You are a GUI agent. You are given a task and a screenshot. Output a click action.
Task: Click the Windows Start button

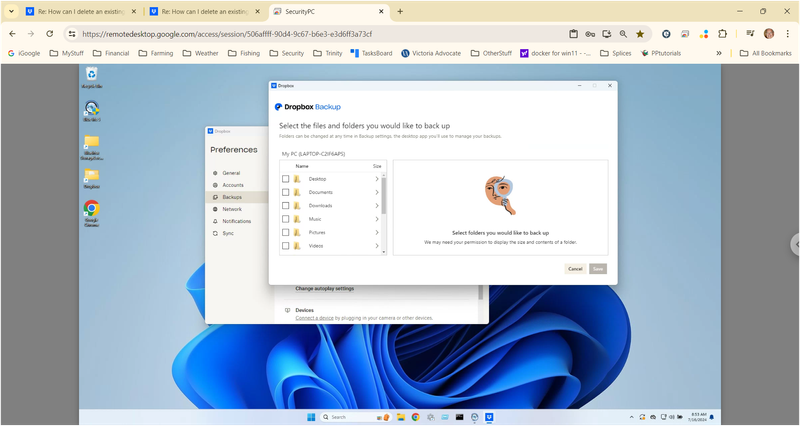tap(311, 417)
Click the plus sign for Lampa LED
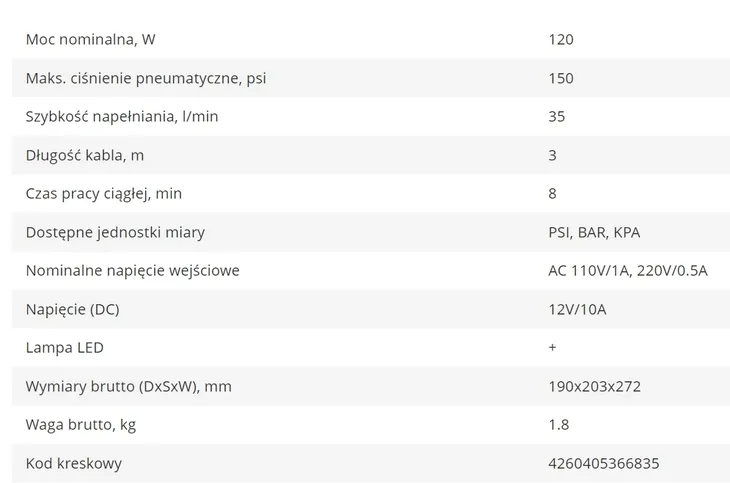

┄┄┄┄┄┄

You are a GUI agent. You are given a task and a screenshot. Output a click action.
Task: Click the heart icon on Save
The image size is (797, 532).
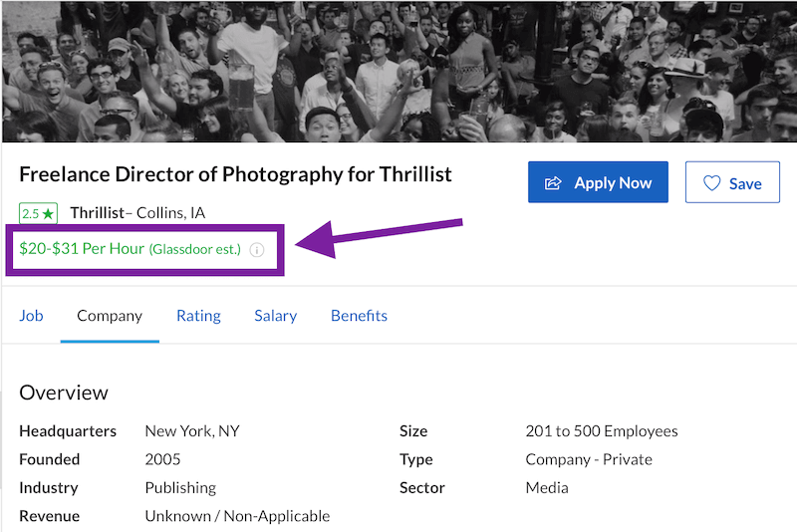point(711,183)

┄┄┄┄┄┄

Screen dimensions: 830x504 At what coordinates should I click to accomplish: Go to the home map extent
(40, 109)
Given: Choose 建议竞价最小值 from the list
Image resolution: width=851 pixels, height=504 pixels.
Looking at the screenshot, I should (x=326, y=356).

┄┄┄┄┄┄

### Work required
In the listing above, find the line with "Task: Click the Windows Start button" and output it and every line after it up to and including the line with "Click the plus sign for Lampa LED", exactly, minus the pictures.

### Result
Task: Click the Windows Start button

tap(311, 417)
Click the plus sign for Lampa LED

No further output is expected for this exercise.